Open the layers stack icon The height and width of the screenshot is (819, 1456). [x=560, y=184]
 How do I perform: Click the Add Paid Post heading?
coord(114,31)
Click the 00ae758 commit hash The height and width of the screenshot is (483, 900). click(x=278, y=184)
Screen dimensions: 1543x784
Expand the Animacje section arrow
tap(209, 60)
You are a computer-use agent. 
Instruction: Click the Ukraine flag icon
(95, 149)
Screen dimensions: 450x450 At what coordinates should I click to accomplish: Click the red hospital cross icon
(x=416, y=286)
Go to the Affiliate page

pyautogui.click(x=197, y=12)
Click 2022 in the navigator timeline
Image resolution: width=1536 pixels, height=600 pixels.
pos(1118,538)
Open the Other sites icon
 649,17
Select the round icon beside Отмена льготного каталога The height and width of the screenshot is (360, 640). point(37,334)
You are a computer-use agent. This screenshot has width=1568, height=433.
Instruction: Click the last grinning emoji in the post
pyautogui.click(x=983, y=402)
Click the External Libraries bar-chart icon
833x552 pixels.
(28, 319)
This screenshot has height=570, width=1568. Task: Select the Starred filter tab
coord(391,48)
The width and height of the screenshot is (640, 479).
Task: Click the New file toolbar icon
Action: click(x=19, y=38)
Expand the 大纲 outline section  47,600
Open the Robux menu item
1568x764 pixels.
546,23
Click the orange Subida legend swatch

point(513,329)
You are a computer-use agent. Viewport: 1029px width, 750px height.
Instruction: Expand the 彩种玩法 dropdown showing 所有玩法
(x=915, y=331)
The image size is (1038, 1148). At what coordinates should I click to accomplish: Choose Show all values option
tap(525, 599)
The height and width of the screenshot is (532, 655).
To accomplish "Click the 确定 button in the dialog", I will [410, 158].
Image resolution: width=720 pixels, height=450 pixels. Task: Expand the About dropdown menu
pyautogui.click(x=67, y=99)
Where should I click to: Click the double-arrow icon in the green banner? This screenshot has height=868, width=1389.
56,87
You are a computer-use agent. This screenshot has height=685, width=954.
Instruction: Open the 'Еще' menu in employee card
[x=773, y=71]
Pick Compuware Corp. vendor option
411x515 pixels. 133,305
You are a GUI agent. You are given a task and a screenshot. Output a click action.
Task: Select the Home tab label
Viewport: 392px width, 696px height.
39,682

== Goal of the exercise ==
Output the records in full. Keep every character as it is.

== Answer ==
Open the layers stack icon The height and width of the screenshot is (819, 1456). [x=560, y=184]
 How do I perform: Click the Add Paid Post heading?
coord(114,31)
Click the 00ae758 commit hash The height and width of the screenshot is (483, 900). click(x=278, y=184)
Screen dimensions: 1543x784
Expand the Animacje section arrow
tap(209, 60)
You are a computer-use agent. 
Instruction: Click the Ukraine flag icon
(95, 149)
Screen dimensions: 450x450 At what coordinates should I click to accomplish: Click the red hospital cross icon
(x=416, y=286)
Go to the Affiliate page

pyautogui.click(x=197, y=12)
Click 2022 in the navigator timeline
Image resolution: width=1536 pixels, height=600 pixels.
pos(1118,538)
Open the Other sites icon
 649,17
Select the round icon beside Отмена льготного каталога The height and width of the screenshot is (360, 640). point(37,334)
You are a computer-use agent. This screenshot has width=1568, height=433.
Instruction: Click the last grinning emoji in the post
pyautogui.click(x=983, y=402)
Click the External Libraries bar-chart icon
833x552 pixels.
(28, 319)
This screenshot has height=570, width=1568. Task: Select the Starred filter tab
coord(391,48)
The width and height of the screenshot is (640, 479).
Task: Click the New file toolbar icon
Action: click(x=19, y=38)
Expand the 大纲 outline section  47,600
Open the Robux menu item
1568x764 pixels.
546,23
Click the orange Subida legend swatch

point(513,329)
You are a computer-use agent. Viewport: 1029px width, 750px height.
Instruction: Expand the 彩种玩法 dropdown showing 所有玩法
(x=915, y=331)
The image size is (1038, 1148). At what coordinates should I click to accomplish: Choose Show all values option
tap(525, 599)
The height and width of the screenshot is (532, 655).
To accomplish "Click the 确定 button in the dialog", I will [410, 158].
Image resolution: width=720 pixels, height=450 pixels. Task: Expand the About dropdown menu
pyautogui.click(x=67, y=99)
Where should I click to: Click the double-arrow icon in the green banner? This screenshot has height=868, width=1389.
56,87
You are a computer-use agent. This screenshot has height=685, width=954.
Instruction: Open the 'Еще' menu in employee card
[x=773, y=71]
Pick Compuware Corp. vendor option
411x515 pixels. 133,305
You are a GUI agent. You are given a task and a screenshot. Output a click action.
Task: Select the Home tab label
Viewport: 392px width, 696px height.
39,682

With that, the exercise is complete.